Jong Islamieten Bond (JIB) adalah sebuah organisasi pemuda Islam yang didirikan di Indonesia pada masa penjajahan Belanda. Pada awal abad ke-20, terjadi kebangkitan nasionalisme di Indonesia yang memunculkan berbagai organisasi pergerakan. Di sisi lain, juga muncul kesadaran untuk kembali kepada ajaran Islam yang murni dan menolak pengaruh budaya Barat yang dianggap merusak. Pemuda pada masa itu mulai menyadari pentingnya peran mereka dalam memperjuangkan kemerdekaan dan perubahan sosial. Mereka ingin memiliki wadah untuk mengekspresikan aspirasi mereka, terutama yang berkaitan dengan keislaman dan kebangsaan.

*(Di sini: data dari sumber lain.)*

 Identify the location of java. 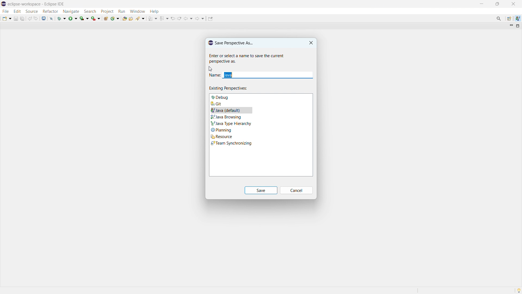
(518, 19).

Sebelum terbentuknya JIB, sudah ada beberapa organisasi Islam seperti Sarekat Islam yang menjadi inspirasi bagi pembentukan organisasi yang lebih fokus pada pemuda.Adanya diskriminasi dan penindasan yang dilakukan oleh pemerintah kolonial Belanda terhadap rakyat Indonesia, termasuk umat Islam, memicu semangat untuk berorganisasi dan melawan ketidakadilan.
JIB didirikan pada 1 Januari 1925 oleh sekelompok pemuda Muslim dengan tujuan utama untuk membina dan mengembangkan potensi pemuda Muslim, baik dalam aspek keagamaan, sosial, maupun politik. Mereka juga bertujuan untuk memupuk semangat persatuan dan kesatuan di kalangan pemuda Muslim serta memperjuangkan hak-hak rakyat Indonesia dalam rangka mencapai kemerdekaan.
Jong Islamieten Bond (JIB) memainkan peran penting dalam pergerakan nasional Indonesia pada masa penjajahan Belanda. JIB berfokus pada pembinaan dan pengembangan pemuda Muslim. Mereka memberikan pendidikan dan pelatihan dalam bidang keagamaan, sosial, dan politik, yang membantu membentuk generasi pemimpin yang sadar akan identitas keislaman dan kebangsaan mereka.JIB turut menyebarkan semangat nasionalisme di kalangan pemuda Muslim. Mereka mengajarkan pentingnya persatuan dan kesatuan dalam melawan penjajahan serta memperjuangkan kemerdekaan Indonesia.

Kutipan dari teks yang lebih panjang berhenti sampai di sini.